When they had the chance to share a house with her husband's sister in Cardiff soon after Linda was born, the family moved from their lodgings on Warwick Street. But Louisa "never settled". Linda said: "When you're from Liverpool, you always want to come back again, don't you? She was separated from all her relatives."
Eventually she moved back to Beatles-era Liverpool when Linda was 19, buying a house near Everton's Goodison Park, despite Louisa being "a red hot Red". Even once she had seven grandkids and nine great grandkids, the "very independent" and "sprightly" cat lover refused to age
She'd knock 20 years off and joke that Linda was "nearly as old" as her when her daughter challenged her age. Linda said: "We used to say they were her great grandchildren, but she didn't have the concept. She'd say, 'Grandchildren, that means you're old. No, I haven't got any of them'."

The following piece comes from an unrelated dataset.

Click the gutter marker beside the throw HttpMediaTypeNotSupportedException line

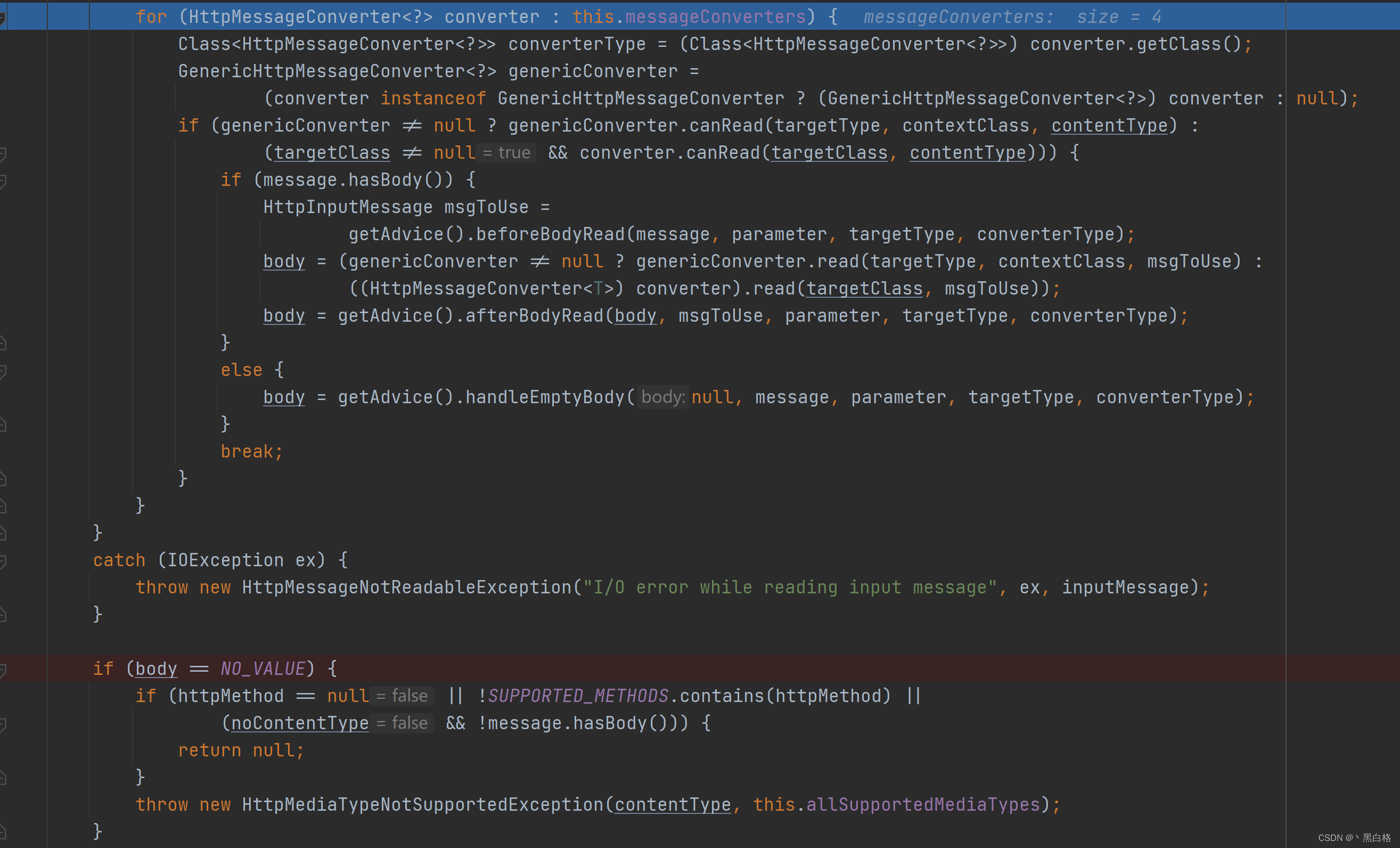(3, 804)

Louisa was "fit as a fiddle, getting around here, there and everywhere" without a walking stick until she started showing signs of vascular dementia at 85, which Linda described as a "horrible" moment even though they "knew there was something wrong". Louisa's grandaughter Ceri Bruinsma said: "Because she was quite eccentric, you didn't really notice a change too much. She was quite strong-willed, but she wasn't as mobile, she was forgetting a lot of things, so that's when the doctors diagnosed her."

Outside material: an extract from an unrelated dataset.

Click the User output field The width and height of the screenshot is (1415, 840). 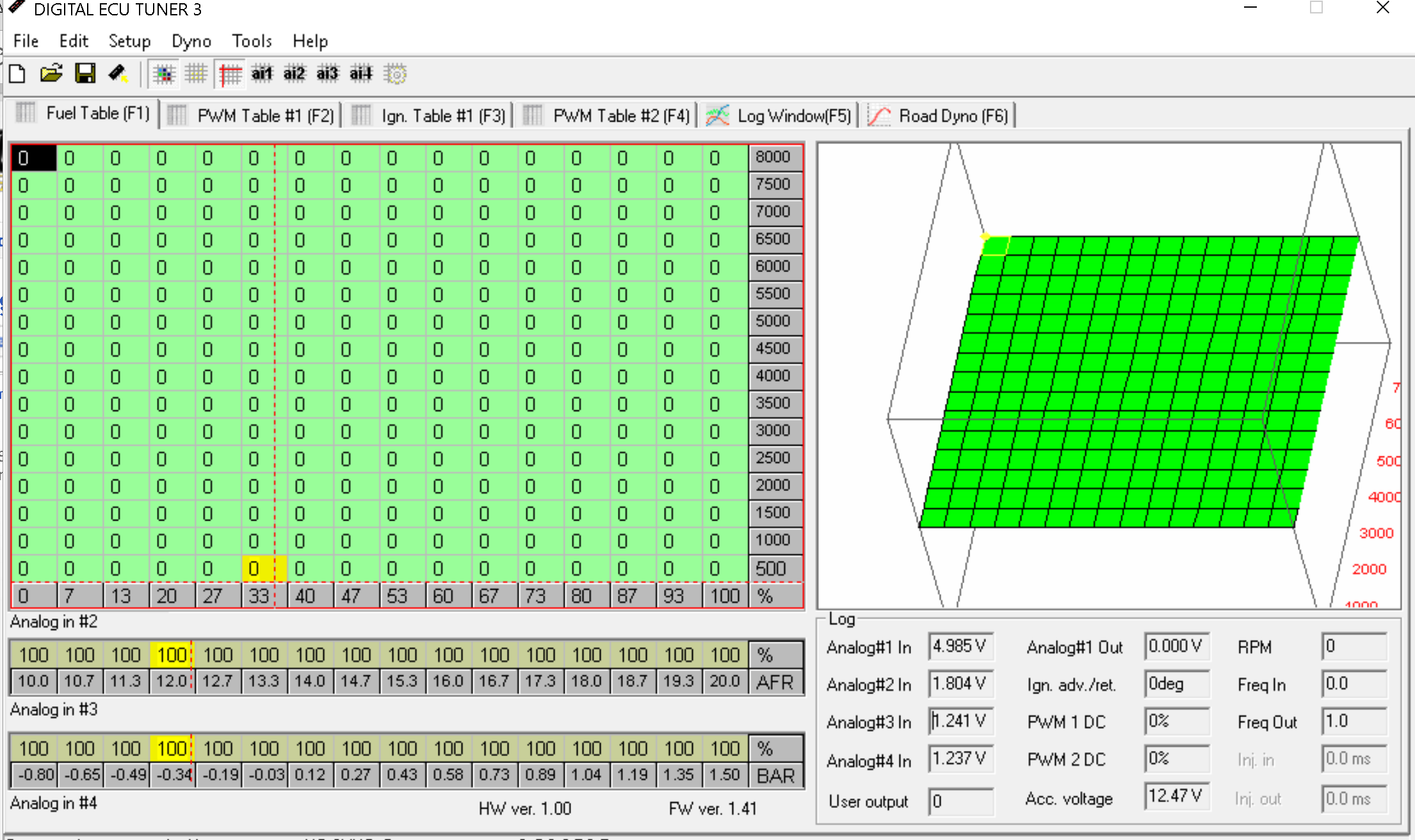(x=960, y=801)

She would always do her own shopping, but gradually she got more confused, started losing things, and would get into arguments in the street. That "wasn't like her, to cause an argument", according to Linda. Five years after symptoms started, Louisa moved into a care home when "her life was getting a bit sadder" and "she couldn't look after herself anymore", even if she did keep the family laughing with witty one-liners.
Linda said: "After what she'd done in the war, she'd been very independent, she had a good sense of humour, and she used to help me looking after the children when my husband died. She used to take them out to different places on the ferry. She loved the ferry and the Albert Dock, and she couldn't do that anymore."

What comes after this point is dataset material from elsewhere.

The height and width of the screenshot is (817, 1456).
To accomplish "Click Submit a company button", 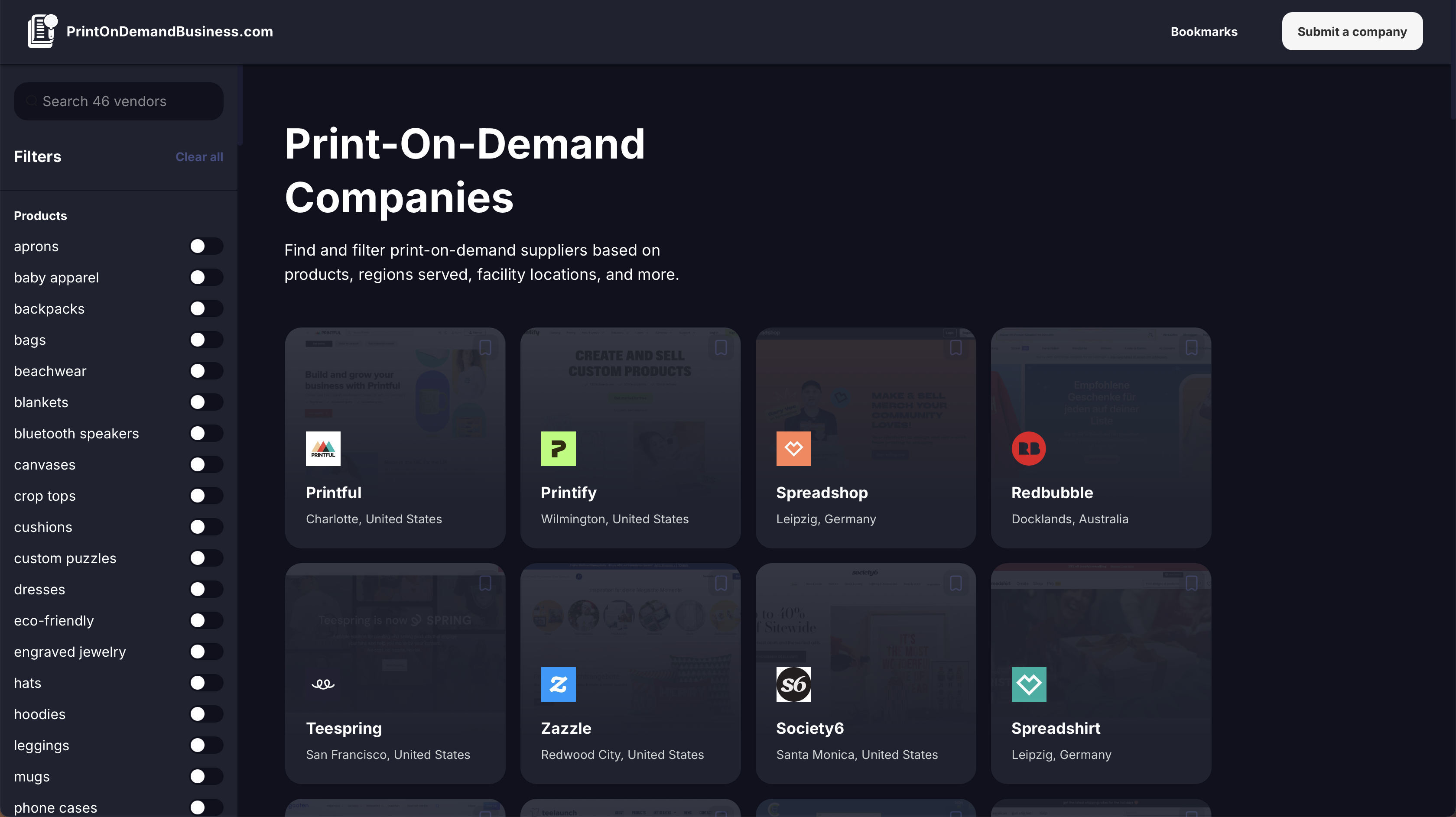I will (x=1352, y=32).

The 90-year-old was resistant to the loss of independent, constantly asking to leave the home, "but then" six years ago, Linda said, "she started not recognising us". Linda felt "really sad" when her mum didn't know who she was, or thought the grandkids were her own children, telling the ECHO: "It makes you feel horrible at first. Sometimes I used to come home crying from it. You used to have to think, 'You know it's not her saying that'. When she used to say things like, 'Linda's younger than you and a bit better looking', well that was funny. I used to laugh at that."
She added: "I think it was better for her when she couldn't remember. I know it sounds horrible to say, but it's better for her that she didn't know who her family was. And it was sadder because she used to say, 'Your dad doesn't visit me anymore, my mum doesn't come and see me', and they've been dead a while. You'd think, 'God, if she thinks they've abandoned her, she must be feeling sad'.
"When you've got someone with dementia, it's very hard to take it on board. It's difficult. As long as you educate yourself that they don't mean what to say and they're not having a go at you personally. You can't say, 'You can't see your mum because she's dead', you can't argue, you just say, 'Oh'. I think it was best just agreeing with her in the end. She's lost all that past, all the memories she had of being in the army and all the friends she had."
Linda continued: "She was 100, so she wasn't going to live until she was 110, but she had a long, full life. She did lots of things that lots of people don't even get to do."